▸ **What to produce**:
Copy out all the lines in the records that include the word "three".

▸ **Entries supplied**:
========

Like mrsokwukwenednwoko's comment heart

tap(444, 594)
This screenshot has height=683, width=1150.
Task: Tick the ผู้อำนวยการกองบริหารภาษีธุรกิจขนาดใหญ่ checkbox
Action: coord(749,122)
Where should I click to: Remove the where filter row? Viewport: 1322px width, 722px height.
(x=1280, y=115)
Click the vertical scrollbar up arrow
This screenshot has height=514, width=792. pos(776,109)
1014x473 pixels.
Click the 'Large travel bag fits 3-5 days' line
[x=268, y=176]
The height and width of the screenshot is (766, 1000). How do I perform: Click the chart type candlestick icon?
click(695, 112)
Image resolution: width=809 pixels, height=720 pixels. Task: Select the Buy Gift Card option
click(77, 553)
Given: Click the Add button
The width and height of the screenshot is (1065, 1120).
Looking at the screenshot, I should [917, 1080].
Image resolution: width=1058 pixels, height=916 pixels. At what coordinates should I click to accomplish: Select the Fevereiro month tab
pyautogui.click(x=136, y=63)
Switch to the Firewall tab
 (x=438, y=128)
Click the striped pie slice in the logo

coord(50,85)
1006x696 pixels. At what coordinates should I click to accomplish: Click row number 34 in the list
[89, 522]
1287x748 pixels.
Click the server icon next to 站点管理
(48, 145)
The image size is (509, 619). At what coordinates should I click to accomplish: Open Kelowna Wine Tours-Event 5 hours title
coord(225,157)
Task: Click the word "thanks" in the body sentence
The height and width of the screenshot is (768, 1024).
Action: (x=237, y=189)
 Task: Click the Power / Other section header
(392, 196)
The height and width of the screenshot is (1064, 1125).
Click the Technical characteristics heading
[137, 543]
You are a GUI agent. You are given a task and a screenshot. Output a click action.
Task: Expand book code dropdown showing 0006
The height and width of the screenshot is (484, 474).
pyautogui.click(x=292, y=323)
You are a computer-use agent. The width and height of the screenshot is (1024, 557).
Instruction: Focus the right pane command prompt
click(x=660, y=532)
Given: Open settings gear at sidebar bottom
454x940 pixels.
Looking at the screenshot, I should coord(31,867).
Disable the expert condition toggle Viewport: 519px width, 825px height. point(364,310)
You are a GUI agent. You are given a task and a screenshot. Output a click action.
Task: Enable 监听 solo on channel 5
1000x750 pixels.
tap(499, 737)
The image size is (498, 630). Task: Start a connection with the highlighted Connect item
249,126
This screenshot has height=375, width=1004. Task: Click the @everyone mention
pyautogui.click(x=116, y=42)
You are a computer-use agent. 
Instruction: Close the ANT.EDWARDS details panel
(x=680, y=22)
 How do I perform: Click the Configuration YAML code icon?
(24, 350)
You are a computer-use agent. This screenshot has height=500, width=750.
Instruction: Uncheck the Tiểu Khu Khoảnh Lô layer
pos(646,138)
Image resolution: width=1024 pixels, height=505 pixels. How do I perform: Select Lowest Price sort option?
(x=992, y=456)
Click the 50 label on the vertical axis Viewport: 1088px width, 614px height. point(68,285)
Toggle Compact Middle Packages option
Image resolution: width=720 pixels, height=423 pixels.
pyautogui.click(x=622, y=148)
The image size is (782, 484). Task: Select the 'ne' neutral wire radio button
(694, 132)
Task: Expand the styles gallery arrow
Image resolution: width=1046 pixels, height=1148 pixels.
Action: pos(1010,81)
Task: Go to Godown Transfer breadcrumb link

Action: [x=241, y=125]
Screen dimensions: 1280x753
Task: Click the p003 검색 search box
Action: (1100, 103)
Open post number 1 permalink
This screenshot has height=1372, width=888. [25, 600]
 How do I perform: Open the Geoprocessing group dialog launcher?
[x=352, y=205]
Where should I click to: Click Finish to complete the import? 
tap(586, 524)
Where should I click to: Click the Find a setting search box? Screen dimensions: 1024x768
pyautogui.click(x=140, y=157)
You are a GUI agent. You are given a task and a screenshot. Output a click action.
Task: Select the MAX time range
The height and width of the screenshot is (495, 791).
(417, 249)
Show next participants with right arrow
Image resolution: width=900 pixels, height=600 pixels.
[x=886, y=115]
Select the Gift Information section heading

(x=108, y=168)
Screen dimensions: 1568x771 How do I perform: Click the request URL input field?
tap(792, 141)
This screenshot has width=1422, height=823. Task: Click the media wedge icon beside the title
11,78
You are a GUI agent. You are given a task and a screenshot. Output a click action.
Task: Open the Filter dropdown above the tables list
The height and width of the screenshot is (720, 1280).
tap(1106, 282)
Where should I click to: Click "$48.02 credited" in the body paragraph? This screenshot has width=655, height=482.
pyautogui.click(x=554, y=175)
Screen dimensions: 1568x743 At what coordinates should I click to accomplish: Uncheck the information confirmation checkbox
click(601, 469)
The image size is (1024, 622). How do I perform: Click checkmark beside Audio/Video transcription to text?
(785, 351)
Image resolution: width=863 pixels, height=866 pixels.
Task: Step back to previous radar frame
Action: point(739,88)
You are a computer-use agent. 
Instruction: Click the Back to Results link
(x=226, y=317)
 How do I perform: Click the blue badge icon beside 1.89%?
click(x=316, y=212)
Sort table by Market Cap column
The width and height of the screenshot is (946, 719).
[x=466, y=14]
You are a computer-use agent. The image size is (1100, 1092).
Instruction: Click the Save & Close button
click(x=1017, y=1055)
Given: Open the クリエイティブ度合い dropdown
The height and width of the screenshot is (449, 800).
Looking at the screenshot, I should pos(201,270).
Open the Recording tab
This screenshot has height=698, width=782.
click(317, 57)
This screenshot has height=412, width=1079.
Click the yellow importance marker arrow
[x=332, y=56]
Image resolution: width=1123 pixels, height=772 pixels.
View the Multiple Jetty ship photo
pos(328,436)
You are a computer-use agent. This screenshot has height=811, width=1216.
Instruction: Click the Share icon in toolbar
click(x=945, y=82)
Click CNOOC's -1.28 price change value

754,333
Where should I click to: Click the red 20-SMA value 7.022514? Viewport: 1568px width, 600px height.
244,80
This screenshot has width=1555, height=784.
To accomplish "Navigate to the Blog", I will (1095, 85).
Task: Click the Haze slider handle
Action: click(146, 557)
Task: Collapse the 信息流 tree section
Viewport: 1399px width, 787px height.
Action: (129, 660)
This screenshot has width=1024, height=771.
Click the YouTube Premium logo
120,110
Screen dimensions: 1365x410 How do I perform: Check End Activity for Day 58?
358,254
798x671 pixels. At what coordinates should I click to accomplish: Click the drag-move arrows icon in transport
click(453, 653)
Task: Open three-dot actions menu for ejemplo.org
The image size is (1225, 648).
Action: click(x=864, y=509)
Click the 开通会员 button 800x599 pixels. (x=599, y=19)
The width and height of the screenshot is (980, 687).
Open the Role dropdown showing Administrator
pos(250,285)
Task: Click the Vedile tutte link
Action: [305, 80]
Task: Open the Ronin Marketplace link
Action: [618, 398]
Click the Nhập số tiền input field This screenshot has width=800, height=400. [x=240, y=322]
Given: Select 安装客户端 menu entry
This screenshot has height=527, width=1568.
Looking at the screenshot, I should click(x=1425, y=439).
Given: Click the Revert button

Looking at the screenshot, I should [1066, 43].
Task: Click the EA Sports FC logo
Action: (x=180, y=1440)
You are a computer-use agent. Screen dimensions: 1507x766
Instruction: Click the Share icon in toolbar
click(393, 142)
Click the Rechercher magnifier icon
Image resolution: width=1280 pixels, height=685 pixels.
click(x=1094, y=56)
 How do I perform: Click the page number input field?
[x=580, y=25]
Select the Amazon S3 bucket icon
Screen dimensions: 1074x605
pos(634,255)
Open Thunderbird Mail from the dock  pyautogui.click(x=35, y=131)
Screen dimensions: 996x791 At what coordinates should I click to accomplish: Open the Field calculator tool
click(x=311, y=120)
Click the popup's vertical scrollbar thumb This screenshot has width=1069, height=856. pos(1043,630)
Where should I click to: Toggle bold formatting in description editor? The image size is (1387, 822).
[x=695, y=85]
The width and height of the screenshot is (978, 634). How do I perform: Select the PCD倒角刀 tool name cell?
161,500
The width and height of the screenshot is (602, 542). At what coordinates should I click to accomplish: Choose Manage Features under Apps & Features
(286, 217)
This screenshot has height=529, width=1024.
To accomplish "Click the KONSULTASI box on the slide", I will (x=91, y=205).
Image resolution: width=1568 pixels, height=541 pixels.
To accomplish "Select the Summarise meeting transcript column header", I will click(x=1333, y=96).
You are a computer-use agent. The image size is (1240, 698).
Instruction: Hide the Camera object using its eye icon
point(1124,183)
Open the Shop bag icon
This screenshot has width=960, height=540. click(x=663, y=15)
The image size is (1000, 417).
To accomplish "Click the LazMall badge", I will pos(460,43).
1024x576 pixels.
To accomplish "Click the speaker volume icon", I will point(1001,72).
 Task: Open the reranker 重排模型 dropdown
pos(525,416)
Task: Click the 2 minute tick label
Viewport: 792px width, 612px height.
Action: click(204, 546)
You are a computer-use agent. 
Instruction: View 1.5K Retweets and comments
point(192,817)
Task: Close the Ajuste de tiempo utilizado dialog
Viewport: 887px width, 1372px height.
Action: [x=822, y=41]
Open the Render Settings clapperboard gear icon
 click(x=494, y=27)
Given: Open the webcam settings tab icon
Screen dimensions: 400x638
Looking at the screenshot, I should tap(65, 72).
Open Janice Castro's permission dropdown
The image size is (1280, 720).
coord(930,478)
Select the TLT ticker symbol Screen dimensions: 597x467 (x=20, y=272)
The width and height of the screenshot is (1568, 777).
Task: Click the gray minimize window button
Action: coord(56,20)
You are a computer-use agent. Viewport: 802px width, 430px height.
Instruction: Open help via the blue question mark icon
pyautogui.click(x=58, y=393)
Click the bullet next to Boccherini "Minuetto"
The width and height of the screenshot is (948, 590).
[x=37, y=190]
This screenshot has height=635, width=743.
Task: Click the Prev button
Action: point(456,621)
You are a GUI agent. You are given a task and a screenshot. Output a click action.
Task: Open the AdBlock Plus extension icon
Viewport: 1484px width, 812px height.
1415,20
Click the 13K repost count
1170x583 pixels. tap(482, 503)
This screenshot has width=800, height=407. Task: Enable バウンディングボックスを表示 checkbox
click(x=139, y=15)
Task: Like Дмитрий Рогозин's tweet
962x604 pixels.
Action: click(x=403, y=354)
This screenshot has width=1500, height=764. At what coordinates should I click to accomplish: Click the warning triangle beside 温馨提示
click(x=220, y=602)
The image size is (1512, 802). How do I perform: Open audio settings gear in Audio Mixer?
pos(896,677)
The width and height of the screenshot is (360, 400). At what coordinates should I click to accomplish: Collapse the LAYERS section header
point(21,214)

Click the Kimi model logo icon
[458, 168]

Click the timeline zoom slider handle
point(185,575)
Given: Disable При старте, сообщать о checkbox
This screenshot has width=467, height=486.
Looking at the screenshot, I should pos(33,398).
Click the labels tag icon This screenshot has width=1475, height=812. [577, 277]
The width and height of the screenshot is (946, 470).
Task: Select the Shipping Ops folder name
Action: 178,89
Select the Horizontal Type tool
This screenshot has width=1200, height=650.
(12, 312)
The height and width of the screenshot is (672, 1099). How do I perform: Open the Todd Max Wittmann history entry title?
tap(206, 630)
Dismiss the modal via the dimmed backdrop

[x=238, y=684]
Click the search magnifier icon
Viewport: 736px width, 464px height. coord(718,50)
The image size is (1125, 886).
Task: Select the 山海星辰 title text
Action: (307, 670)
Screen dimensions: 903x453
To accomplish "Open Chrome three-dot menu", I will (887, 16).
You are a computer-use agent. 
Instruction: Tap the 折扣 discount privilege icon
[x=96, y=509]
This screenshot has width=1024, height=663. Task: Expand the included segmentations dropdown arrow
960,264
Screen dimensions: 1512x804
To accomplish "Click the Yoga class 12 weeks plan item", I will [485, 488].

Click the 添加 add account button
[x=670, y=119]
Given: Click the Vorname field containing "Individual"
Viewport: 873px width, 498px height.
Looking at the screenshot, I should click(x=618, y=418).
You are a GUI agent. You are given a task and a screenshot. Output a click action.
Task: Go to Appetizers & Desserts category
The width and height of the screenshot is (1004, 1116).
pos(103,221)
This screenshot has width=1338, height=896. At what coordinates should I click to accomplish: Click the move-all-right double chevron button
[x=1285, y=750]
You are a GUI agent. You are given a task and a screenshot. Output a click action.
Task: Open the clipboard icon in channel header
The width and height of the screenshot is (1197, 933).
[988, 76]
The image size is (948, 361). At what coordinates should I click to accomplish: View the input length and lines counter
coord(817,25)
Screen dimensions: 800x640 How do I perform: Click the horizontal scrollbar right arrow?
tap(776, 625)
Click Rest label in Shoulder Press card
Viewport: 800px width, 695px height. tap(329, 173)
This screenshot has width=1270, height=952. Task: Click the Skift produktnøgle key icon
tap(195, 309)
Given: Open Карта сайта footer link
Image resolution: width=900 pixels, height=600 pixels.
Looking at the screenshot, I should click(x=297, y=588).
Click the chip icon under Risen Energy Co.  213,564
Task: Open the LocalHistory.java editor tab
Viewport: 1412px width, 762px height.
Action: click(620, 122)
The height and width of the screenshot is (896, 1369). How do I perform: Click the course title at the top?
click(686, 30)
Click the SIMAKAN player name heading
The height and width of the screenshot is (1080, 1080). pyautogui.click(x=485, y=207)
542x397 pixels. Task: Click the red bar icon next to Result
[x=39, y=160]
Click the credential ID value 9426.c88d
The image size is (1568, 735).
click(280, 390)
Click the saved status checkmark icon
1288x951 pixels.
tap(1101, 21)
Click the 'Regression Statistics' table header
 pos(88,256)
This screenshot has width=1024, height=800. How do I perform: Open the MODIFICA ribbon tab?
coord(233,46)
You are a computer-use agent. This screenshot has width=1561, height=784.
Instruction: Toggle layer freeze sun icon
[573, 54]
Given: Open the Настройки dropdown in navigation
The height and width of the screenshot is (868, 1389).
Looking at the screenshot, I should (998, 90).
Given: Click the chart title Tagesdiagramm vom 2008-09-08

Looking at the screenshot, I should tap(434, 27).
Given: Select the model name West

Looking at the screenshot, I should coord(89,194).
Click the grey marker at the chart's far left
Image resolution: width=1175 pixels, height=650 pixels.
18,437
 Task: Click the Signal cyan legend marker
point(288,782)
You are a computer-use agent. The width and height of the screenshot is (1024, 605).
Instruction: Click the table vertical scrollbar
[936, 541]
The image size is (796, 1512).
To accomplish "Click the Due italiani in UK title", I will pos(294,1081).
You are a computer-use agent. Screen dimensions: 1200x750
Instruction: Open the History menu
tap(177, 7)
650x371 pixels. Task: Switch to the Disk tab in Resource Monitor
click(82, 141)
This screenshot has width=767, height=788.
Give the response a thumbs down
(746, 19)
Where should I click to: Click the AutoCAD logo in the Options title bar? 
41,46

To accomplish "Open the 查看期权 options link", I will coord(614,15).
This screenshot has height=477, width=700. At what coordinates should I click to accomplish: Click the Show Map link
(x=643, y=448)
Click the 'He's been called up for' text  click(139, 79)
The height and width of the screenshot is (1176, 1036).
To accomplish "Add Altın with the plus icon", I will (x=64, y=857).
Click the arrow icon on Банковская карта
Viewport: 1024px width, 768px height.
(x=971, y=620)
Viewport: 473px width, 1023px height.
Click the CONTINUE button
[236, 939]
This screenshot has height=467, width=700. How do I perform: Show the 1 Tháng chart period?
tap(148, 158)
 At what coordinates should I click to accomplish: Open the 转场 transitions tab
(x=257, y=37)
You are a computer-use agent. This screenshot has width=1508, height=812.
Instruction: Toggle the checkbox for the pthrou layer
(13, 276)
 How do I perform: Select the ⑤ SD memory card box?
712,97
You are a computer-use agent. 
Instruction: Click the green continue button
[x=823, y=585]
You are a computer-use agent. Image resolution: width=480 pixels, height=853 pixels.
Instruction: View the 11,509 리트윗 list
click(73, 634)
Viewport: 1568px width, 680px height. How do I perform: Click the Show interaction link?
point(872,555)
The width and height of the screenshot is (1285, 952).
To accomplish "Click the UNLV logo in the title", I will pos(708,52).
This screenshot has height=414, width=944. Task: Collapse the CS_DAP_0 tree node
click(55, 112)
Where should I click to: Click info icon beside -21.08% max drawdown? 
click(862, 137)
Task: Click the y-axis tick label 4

========

▸ **Answer to the problem**:
Task: Open three-dot actions menu for ejemplo.org
To accomplish "Open Chrome three-dot menu", I will (887, 16).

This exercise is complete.